6. INKP – Indah Kiat Pulp & Paper Tbk

Paper mills are among the most energy-hungry industries.

– Why it benefits: Heating and processing require energy supplies from oil or gas.

– Impact: If oil prices fall to $60, production costs are estimated to drop by around 5–7%. That savings flows straight into net income because paper selling prices usually do not change sharply in the short term.

7. UNVR – Unilever Indonesia Tbk

The consumer goods producer also stands to gain.

– Why it benefits: A large share of production costs is tied to plastic packaging, fragrance materials, and detergents, all of which come from oil derivatives.

– Impact: Cost of goods sold falls, so gross profit margins improve. The company does not need to cut retail prices immediately, which makes the spread wider.
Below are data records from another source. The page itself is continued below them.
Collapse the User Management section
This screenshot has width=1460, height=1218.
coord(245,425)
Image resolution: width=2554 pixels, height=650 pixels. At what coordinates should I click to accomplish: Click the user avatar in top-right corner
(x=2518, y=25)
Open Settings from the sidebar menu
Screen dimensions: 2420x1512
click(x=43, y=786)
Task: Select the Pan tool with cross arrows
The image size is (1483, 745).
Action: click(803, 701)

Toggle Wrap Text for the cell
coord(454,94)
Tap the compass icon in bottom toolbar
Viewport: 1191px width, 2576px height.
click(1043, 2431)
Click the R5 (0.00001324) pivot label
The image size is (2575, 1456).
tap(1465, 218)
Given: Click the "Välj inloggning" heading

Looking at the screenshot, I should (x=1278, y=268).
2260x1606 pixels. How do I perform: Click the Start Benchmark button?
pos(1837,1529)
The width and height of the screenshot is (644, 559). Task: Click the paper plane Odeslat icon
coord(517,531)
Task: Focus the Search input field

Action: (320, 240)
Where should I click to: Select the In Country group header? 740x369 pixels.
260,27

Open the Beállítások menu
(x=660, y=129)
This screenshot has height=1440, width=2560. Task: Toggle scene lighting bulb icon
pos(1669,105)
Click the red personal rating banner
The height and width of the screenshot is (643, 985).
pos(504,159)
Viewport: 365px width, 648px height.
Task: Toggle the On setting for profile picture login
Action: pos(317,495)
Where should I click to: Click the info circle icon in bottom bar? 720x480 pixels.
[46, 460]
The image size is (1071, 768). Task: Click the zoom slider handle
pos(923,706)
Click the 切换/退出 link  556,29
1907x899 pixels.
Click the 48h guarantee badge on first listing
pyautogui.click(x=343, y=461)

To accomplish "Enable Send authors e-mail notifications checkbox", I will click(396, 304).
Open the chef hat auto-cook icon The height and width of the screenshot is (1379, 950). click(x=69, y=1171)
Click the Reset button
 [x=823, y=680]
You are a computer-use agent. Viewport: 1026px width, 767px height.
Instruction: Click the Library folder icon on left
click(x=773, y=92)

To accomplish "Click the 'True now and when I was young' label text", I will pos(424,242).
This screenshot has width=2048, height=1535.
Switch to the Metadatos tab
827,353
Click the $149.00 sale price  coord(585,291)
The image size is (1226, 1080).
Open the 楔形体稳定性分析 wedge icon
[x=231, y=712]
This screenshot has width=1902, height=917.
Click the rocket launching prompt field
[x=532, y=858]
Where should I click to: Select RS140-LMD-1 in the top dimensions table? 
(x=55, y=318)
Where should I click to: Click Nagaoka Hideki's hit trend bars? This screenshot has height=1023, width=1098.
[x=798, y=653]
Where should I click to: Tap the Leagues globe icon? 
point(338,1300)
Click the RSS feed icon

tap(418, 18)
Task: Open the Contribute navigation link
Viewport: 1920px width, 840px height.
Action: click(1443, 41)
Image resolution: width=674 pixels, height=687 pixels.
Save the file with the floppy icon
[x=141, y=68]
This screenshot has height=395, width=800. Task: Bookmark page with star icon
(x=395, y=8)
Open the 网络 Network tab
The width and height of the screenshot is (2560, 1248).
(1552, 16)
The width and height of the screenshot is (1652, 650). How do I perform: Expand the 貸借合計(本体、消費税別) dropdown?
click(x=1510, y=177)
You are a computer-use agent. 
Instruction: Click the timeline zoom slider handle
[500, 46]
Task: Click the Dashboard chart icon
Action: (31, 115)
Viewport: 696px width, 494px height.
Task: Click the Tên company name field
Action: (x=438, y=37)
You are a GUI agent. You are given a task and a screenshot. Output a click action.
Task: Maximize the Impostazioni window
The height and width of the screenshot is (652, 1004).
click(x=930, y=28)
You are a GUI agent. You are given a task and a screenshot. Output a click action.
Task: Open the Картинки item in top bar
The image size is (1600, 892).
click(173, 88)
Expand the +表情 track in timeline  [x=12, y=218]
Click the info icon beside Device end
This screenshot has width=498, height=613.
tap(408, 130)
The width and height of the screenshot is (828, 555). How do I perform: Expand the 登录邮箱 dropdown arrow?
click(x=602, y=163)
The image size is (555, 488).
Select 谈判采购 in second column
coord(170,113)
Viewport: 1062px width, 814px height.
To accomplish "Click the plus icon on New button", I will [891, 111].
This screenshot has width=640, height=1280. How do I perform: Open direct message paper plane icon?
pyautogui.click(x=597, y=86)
Rough Calculation: How Much Savings Could Add Up?

Assuming Brent falls from its current level of $73.76 to $60 per barrel, a drop of about 18.6%, here is a rough picture of savings and profit upside:

1. GIAA: Jet fuel savings are estimated at around Rp1.5 trillion a year.

2. PGAS: Margin expansion of about 2–3%, equal to roughly Rp800 billion in extra profit.

3. AUTO: A production cost decline of around 3% could lift net profit by 10–12%.

Risks to Watch

A drop in oil prices to $60 is often seen as the sweet spot for the economy and the stock market. But there are conditions that can break that logic:

1. Signs of recession: If oil falls sharply below $40 per barrel, it may signal collapsing global demand caused by an economic crisis. In that environment, almost all stocks can fall even if operating costs are cheaper.

2. Rupiah weakness: If the oil price decline comes alongside a stronger US dollar that pushes the exchange rate past Rp17,000, imported raw material costs may still feel expensive and wipe out the benefit.

3. Fundamental problems: Stocks such as GIAA may benefit from lower fuel costs, but if debt burdens remain heavy, the extra profit can be absorbed by obligations and risk stays high.

Conclusion

Do not view lower oil prices only as bad news. At the $60 to $75 per barrel range, this can create new investment opportunities. For investors who do not hold energy stocks, monitoring and building positions in the names above could be a way to keep profiting while the commodity is correcting.

Disclaimer: This article is an informational analysis and is not a recommendation to buy or sell stocks. Investment decisions remain the responsibility of each market participant.

Frequently Asked Questions

Q: Why doesn’t PGAS lose money when oil prices fall?

A: Because gas purchase costs fall faster than the decline in selling prices, so the profit spread widens.

Q: Will GIAA definitely profit if jet fuel gets cheaper?

A: It can significantly reduce losses and improve the chances of profit, as long as passenger load factors remain healthy.

Q: When does this stop being favorable?

A: If oil falls too far below $40, signaling a recession, or if the rupiah weakens sharply.

Q: Are the stocks above safe to buy now?

A: Always check the latest debt levels and financial statements of each issuer to make sure the fundamentals are stable.